▶ _Goal of the exercise_:
Pick out every line in the rows below that contains the string "Given", matching case exactly, and copy each such line in full.

— begin —

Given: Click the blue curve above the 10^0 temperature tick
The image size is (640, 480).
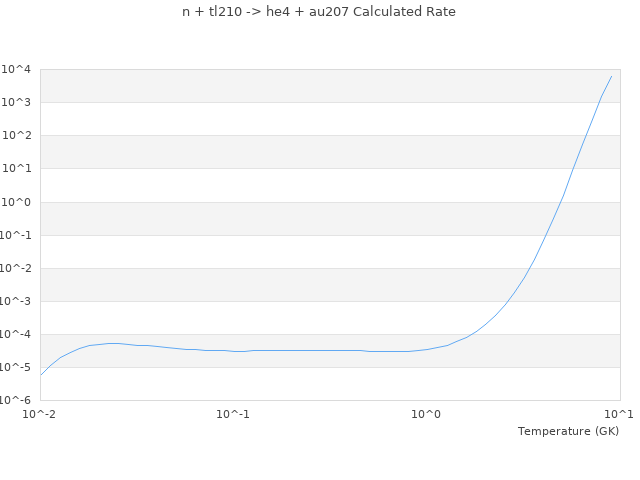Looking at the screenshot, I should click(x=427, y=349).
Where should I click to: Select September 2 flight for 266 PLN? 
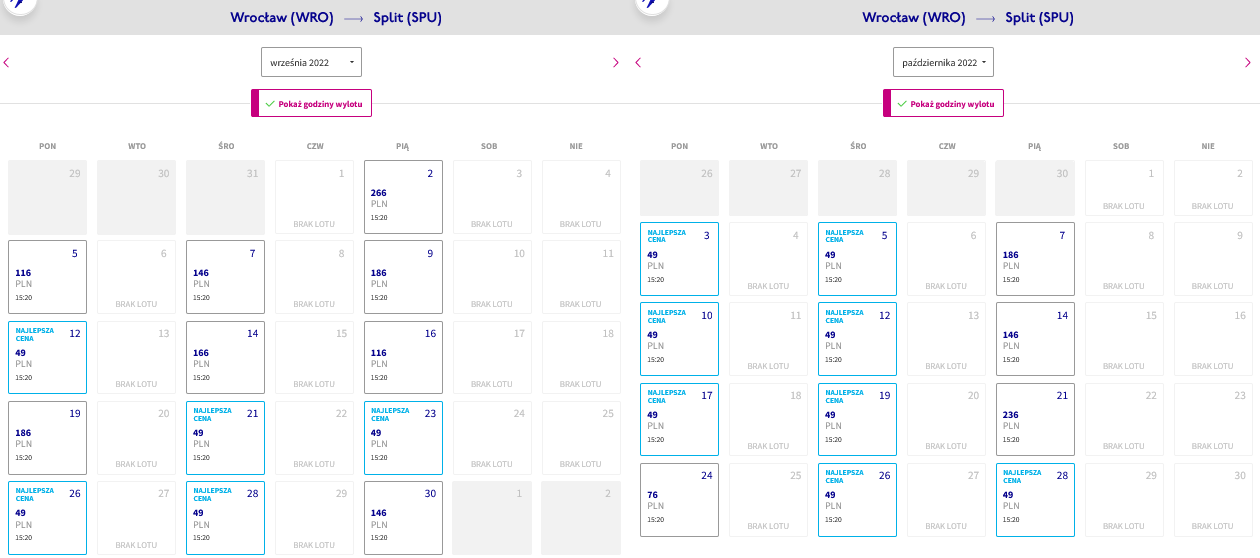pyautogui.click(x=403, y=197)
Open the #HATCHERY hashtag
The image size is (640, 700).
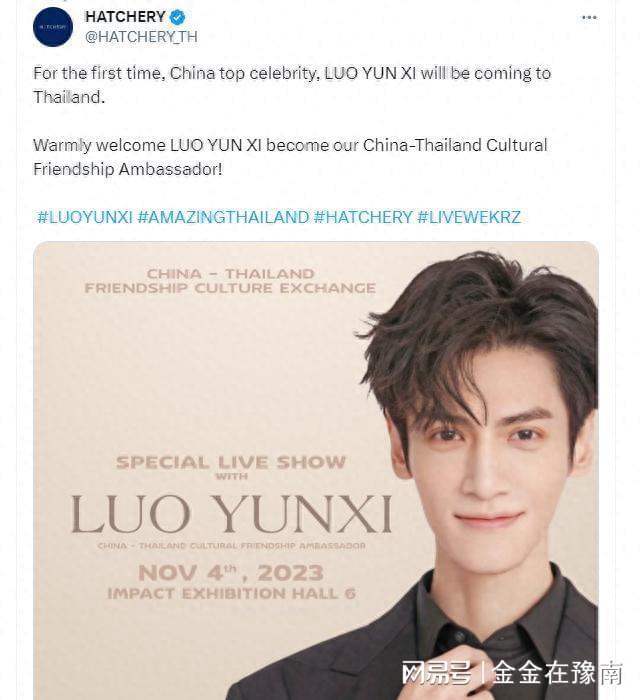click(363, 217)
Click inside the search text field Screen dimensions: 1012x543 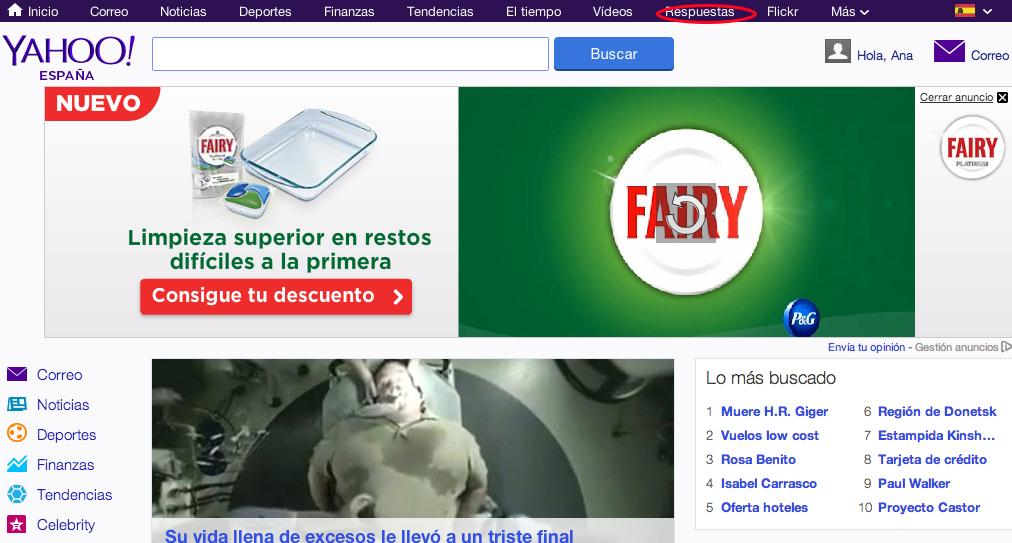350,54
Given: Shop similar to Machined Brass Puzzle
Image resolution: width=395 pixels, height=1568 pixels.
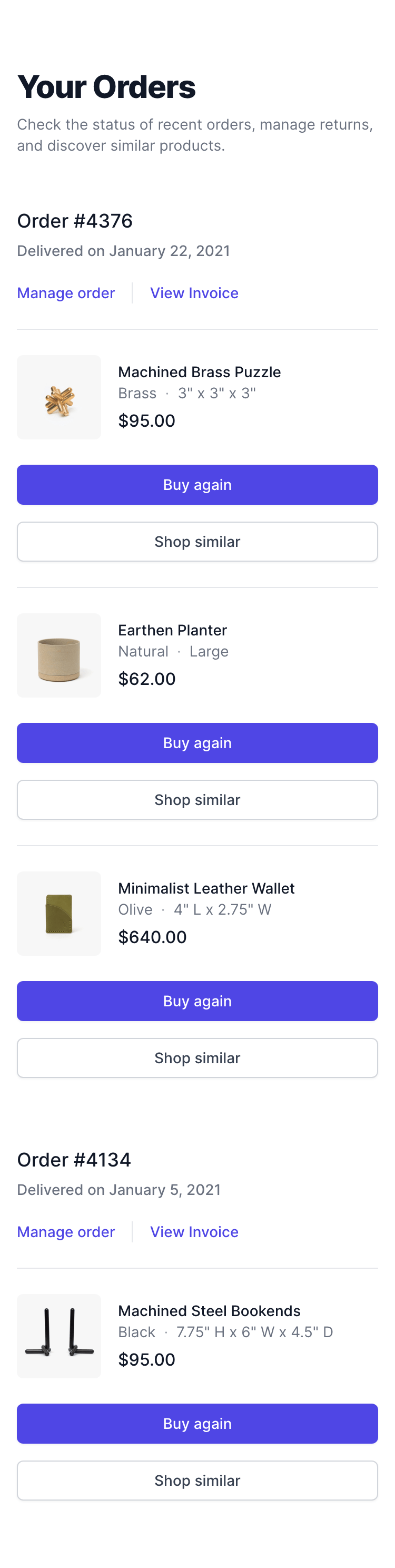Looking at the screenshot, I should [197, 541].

— end —

▶ _Written response_:
Given: Click the blue curve above the 10^0 temperature tick
Given: Shop similar to Machined Brass Puzzle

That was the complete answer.